## EXERCISE INPUTS

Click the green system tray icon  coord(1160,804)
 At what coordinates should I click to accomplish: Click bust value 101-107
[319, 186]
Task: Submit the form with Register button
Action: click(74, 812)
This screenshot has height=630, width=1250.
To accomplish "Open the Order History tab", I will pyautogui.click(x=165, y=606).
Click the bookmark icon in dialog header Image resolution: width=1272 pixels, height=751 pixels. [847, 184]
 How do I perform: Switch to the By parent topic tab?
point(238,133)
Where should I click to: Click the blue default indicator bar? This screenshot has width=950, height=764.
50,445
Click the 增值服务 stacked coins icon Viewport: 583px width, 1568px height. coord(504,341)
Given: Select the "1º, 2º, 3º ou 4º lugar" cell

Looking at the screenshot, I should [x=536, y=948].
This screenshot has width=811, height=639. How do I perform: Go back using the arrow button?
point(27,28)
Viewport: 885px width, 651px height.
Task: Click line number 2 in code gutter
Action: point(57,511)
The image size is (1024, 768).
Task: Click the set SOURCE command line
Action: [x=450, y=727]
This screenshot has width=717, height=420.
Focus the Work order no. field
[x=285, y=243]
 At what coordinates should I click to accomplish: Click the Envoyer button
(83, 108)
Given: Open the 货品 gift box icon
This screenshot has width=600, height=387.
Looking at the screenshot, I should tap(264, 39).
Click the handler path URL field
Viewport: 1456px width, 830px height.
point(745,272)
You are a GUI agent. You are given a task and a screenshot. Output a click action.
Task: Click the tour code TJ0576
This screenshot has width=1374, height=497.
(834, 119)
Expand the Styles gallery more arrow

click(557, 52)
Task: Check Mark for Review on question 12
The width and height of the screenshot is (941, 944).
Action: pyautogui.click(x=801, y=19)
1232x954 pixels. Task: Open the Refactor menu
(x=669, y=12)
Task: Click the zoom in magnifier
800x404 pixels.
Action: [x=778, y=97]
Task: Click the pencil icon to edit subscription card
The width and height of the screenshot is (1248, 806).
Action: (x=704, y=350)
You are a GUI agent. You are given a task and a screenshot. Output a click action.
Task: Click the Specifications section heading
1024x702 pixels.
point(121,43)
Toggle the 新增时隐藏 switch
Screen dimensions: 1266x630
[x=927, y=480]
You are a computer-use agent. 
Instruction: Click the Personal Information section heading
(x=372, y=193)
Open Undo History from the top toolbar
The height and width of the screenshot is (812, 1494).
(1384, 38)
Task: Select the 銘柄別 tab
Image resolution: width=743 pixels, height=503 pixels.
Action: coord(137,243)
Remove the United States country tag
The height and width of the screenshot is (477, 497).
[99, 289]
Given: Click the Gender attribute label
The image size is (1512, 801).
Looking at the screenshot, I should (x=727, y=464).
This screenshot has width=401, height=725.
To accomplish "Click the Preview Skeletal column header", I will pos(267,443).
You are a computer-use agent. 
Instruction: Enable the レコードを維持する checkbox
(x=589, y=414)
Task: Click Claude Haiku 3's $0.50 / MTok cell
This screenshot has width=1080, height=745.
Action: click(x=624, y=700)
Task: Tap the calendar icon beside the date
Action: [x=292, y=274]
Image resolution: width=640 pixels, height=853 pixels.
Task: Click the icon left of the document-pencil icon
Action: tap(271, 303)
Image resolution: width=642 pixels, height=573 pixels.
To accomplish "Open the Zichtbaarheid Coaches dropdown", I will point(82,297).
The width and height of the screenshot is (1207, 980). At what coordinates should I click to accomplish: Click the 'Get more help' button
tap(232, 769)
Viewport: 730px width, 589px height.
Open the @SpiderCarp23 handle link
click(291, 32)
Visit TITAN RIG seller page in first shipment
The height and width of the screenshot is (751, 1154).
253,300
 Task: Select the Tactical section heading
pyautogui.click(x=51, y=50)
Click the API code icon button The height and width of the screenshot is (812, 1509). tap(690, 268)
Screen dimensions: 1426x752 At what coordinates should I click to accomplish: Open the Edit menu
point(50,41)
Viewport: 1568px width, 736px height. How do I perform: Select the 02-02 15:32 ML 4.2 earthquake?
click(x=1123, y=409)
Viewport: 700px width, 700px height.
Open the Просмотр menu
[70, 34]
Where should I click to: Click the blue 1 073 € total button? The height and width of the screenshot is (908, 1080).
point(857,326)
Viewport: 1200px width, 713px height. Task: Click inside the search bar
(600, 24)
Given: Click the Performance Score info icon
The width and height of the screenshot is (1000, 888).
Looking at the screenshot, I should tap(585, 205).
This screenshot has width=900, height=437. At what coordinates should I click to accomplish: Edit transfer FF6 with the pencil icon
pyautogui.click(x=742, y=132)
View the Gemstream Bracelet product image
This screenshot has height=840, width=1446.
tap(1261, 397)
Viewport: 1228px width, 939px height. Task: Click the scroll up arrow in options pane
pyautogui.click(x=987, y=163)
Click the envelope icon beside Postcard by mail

## TASK GOAL
Among the records, find all lines that include the string "header" and return them.

## TASK RESULT
Click the bookmark icon in dialog header Image resolution: width=1272 pixels, height=751 pixels. [847, 184]
To accomplish "Click the Preview Skeletal column header", I will pos(267,443).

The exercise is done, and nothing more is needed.